/---

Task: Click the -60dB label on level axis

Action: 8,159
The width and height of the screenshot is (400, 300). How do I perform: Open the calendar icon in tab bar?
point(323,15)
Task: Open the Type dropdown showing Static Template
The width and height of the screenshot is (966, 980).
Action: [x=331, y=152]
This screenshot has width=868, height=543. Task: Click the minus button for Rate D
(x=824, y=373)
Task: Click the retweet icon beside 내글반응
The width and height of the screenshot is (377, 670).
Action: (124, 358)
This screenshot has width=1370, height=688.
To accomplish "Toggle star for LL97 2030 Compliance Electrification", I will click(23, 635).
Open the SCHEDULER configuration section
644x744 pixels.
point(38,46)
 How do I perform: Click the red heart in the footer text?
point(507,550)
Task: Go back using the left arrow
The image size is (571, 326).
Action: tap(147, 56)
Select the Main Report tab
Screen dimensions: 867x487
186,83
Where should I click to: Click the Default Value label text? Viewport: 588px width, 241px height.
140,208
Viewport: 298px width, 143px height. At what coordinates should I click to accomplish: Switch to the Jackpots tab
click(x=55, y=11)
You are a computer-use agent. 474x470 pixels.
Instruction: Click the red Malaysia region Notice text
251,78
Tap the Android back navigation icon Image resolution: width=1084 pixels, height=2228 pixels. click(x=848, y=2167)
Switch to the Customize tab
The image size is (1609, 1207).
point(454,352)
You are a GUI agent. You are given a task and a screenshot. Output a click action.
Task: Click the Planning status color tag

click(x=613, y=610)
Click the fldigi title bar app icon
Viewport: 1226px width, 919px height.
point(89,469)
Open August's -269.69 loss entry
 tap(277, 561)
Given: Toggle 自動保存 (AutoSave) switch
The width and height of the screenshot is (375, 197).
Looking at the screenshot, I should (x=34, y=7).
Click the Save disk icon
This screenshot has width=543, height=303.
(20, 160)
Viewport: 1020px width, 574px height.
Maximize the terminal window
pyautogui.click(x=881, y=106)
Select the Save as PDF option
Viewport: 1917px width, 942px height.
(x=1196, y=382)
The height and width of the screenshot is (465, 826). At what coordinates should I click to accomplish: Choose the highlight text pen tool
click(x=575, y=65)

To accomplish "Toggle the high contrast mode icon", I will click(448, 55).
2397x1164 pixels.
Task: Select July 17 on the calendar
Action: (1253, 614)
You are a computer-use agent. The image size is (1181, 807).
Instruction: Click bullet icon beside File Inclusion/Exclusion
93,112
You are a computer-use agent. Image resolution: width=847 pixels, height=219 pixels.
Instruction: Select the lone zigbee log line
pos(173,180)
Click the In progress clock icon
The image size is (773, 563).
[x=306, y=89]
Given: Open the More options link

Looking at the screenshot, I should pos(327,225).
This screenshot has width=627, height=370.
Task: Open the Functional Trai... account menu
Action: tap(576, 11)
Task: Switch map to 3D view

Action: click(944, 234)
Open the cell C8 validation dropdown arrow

\---

## Directions for this task
Convert the records above into a Markdown table with two columns, Row and Line: number each line in Row and put its text in Line, skipping the blank lines.

## Task output
| Row | Line |
|---|---|
| 1 | Task: Click the -60dB label on level axis |
| 2 | Action: 8,159 |
| 3 | The width and height of the screenshot is (400, 300). How do I perform: Open the calendar icon in tab bar? |
| 4 | point(323,15) |
| 5 | Task: Open the Type dropdown showing Static Template |
| 6 | The width and height of the screenshot is (966, 980). |
| 7 | Action: [x=331, y=152] |
| 8 | This screenshot has width=868, height=543. Task: Click the minus button for Rate D |
| 9 | (x=824, y=373) |
| 10 | Task: Click the retweet icon beside 내글반응 |
| 11 | The width and height of the screenshot is (377, 670). |
| 12 | Action: (124, 358) |
| 13 | This screenshot has width=1370, height=688. |
| 14 | To accomplish "Toggle star for LL97 2030 Compliance Electrification", I will click(23, 635). |
| 15 | Open the SCHEDULER configuration section |
| 16 | 644x744 pixels. |
| 17 | point(38,46) |
| 18 |  How do I perform: Click the red heart in the footer text? |
| 19 | point(507,550) |
| 20 | Task: Go back using the left arrow |
| 21 | The image size is (571, 326). |
| 22 | Action: tap(147, 56) |
| 23 | Select the Main Report tab |
| 24 | Screen dimensions: 867x487 |
| 25 | 186,83 |
| 26 | Where should I click to: Click the Default Value label text? Viewport: 588px width, 241px height. |
| 27 | 140,208 |
| 28 | Viewport: 298px width, 143px height. At what coordinates should I click to accomplish: Switch to the Jackpots tab |
| 29 | click(x=55, y=11) |
| 30 | You are a computer-use agent. 474x470 pixels. |
| 31 | Instruction: Click the red Malaysia region Notice text |
| 32 | 251,78 |
| 33 | Tap the Android back navigation icon Image resolution: width=1084 pixels, height=2228 pixels. click(x=848, y=2167) |
| 34 | Switch to the Customize tab |
| 35 | The image size is (1609, 1207). |
| 36 | point(454,352) |
| 37 | You are a GUI agent. You are given a task and a screenshot. Output a click action. |
| 38 | Task: Click the Planning status color tag |
| 39 | click(x=613, y=610) |
| 40 | Click the fldigi title bar app icon |
| 41 | Viewport: 1226px width, 919px height. |
| 42 | point(89,469) |
| 43 | Open August's -269.69 loss entry |
| 44 |  tap(277, 561) |
| 45 | Given: Toggle 自動保存 (AutoSave) switch |
| 46 | The width and height of the screenshot is (375, 197). |
| 47 | Looking at the screenshot, I should (x=34, y=7). |
| 48 | Click the Save disk icon |
| 49 | This screenshot has width=543, height=303. |
| 50 | (20, 160) |
| 51 | Viewport: 1020px width, 574px height. |
| 52 | Maximize the terminal window |
| 53 | pyautogui.click(x=881, y=106) |
| 54 | Select the Save as PDF option |
| 55 | Viewport: 1917px width, 942px height. |
| 56 | (x=1196, y=382) |
| 57 | The height and width of the screenshot is (465, 826). At what coordinates should I click to accomplish: Choose the highlight text pen tool |
| 58 | click(x=575, y=65) |
| 59 | To accomplish "Toggle the high contrast mode icon", I will click(448, 55). |
| 60 | 2397x1164 pixels. |
| 61 | Task: Select July 17 on the calendar |
| 62 | Action: (1253, 614) |
| 63 | You are a computer-use agent. The image size is (1181, 807). |
| 64 | Instruction: Click bullet icon beside File Inclusion/Exclusion |
| 65 | 93,112 |
| 66 | You are a computer-use agent. Image resolution: width=847 pixels, height=219 pixels. |
| 67 | Instruction: Select the lone zigbee log line |
| 68 | pos(173,180) |
| 69 | Click the In progress clock icon |
| 70 | The image size is (773, 563). |
| 71 | [x=306, y=89] |
| 72 | Given: Open the More options link |
| 73 | Looking at the screenshot, I should pos(327,225). |
| 74 | This screenshot has width=627, height=370. |
| 75 | Task: Open the Functional Trai... account menu |
| 76 | Action: tap(576, 11) |
| 77 | Task: Switch map to 3D view |
| 78 | Action: click(944, 234) |
| 79 | Open the cell C8 validation dropdown arrow |